**** DATA FOR PROCESSING

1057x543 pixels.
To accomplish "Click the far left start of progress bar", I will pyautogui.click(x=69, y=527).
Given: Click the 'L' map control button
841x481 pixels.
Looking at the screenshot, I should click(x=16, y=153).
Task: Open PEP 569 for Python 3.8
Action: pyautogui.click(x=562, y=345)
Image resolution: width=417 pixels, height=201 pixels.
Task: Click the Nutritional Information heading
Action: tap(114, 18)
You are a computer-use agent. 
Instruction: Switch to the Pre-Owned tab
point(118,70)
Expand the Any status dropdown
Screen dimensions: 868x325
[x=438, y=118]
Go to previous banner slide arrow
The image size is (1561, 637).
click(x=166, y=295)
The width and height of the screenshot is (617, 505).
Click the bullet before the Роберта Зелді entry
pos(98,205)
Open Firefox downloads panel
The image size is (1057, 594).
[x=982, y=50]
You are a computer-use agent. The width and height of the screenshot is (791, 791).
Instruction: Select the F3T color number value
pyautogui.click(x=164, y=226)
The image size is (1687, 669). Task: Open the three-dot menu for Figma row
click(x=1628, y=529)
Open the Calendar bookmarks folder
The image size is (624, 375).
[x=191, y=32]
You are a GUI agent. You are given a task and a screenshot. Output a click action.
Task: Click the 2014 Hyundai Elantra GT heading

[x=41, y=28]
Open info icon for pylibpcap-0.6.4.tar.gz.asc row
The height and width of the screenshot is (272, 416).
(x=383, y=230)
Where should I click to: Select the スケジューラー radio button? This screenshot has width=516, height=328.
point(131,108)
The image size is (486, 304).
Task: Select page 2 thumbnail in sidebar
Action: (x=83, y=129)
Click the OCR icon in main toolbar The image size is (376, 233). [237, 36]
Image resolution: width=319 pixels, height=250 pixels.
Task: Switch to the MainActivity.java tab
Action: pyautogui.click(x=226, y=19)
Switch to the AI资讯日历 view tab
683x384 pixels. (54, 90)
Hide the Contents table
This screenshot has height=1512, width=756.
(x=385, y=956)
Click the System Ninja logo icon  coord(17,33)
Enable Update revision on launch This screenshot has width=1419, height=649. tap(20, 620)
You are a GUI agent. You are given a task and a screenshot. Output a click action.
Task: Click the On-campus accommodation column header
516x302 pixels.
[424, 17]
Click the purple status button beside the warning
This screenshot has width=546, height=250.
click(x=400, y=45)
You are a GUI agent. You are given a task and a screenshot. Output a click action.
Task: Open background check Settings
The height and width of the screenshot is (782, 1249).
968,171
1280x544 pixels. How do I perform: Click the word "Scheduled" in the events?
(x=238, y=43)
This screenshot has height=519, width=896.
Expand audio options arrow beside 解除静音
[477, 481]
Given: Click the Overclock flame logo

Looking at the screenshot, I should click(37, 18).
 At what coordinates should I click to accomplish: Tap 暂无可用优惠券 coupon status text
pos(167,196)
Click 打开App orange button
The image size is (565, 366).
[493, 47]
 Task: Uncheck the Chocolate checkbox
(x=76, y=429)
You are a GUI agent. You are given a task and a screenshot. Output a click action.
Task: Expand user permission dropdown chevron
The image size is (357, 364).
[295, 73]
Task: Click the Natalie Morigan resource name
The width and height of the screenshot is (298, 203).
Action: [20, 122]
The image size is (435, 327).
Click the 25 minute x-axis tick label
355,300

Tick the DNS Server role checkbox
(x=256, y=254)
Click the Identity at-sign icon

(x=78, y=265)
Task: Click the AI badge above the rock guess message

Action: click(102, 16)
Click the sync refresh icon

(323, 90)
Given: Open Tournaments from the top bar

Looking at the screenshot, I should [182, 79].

********

- [YOUR OBJECTIVE]:
Print each entry above word for word, leaving none out.

- [ANSWER FOR THE TASK]:
1057x543 pixels.
To accomplish "Click the far left start of progress bar", I will pyautogui.click(x=69, y=527).
Given: Click the 'L' map control button
841x481 pixels.
Looking at the screenshot, I should click(x=16, y=153).
Task: Open PEP 569 for Python 3.8
Action: pyautogui.click(x=562, y=345)
Image resolution: width=417 pixels, height=201 pixels.
Task: Click the Nutritional Information heading
Action: tap(114, 18)
You are a computer-use agent. 
Instruction: Switch to the Pre-Owned tab
point(118,70)
Expand the Any status dropdown
Screen dimensions: 868x325
[x=438, y=118]
Go to previous banner slide arrow
The image size is (1561, 637).
click(x=166, y=295)
The width and height of the screenshot is (617, 505).
Click the bullet before the Роберта Зелді entry
pos(98,205)
Open Firefox downloads panel
The image size is (1057, 594).
[x=982, y=50]
You are a computer-use agent. The width and height of the screenshot is (791, 791).
Instruction: Select the F3T color number value
pyautogui.click(x=164, y=226)
The image size is (1687, 669). Task: Open the three-dot menu for Figma row
click(x=1628, y=529)
Open the Calendar bookmarks folder
The image size is (624, 375).
[x=191, y=32]
You are a GUI agent. You are given a task and a screenshot. Output a click action.
Task: Click the 2014 Hyundai Elantra GT heading

[x=41, y=28]
Open info icon for pylibpcap-0.6.4.tar.gz.asc row
The height and width of the screenshot is (272, 416).
(x=383, y=230)
Where should I click to: Select the スケジューラー radio button? This screenshot has width=516, height=328.
point(131,108)
The image size is (486, 304).
Task: Select page 2 thumbnail in sidebar
Action: (x=83, y=129)
Click the OCR icon in main toolbar The image size is (376, 233). [237, 36]
Image resolution: width=319 pixels, height=250 pixels.
Task: Switch to the MainActivity.java tab
Action: pyautogui.click(x=226, y=19)
Switch to the AI资讯日历 view tab
683x384 pixels. (54, 90)
Hide the Contents table
This screenshot has height=1512, width=756.
(x=385, y=956)
Click the System Ninja logo icon  coord(17,33)
Enable Update revision on launch This screenshot has width=1419, height=649. tap(20, 620)
You are a GUI agent. You are given a task and a screenshot. Output a click action.
Task: Click the On-campus accommodation column header
516x302 pixels.
[424, 17]
Click the purple status button beside the warning
This screenshot has width=546, height=250.
click(x=400, y=45)
You are a GUI agent. You are given a task and a screenshot. Output a click action.
Task: Open background check Settings
The height and width of the screenshot is (782, 1249).
968,171
1280x544 pixels. How do I perform: Click the word "Scheduled" in the events?
(x=238, y=43)
This screenshot has height=519, width=896.
Expand audio options arrow beside 解除静音
[477, 481]
Given: Click the Overclock flame logo

Looking at the screenshot, I should click(37, 18).
 At what coordinates should I click to accomplish: Tap 暂无可用优惠券 coupon status text
pos(167,196)
Click 打开App orange button
The image size is (565, 366).
[493, 47]
 Task: Uncheck the Chocolate checkbox
(x=76, y=429)
You are a GUI agent. You are given a task and a screenshot. Output a click action.
Task: Expand user permission dropdown chevron
The image size is (357, 364).
[295, 73]
Task: Click the Natalie Morigan resource name
The width and height of the screenshot is (298, 203).
Action: [20, 122]
The image size is (435, 327).
Click the 25 minute x-axis tick label
355,300

Tick the DNS Server role checkbox
(x=256, y=254)
Click the Identity at-sign icon

(x=78, y=265)
Task: Click the AI badge above the rock guess message

Action: click(102, 16)
Click the sync refresh icon

(323, 90)
Given: Open Tournaments from the top bar

Looking at the screenshot, I should [182, 79].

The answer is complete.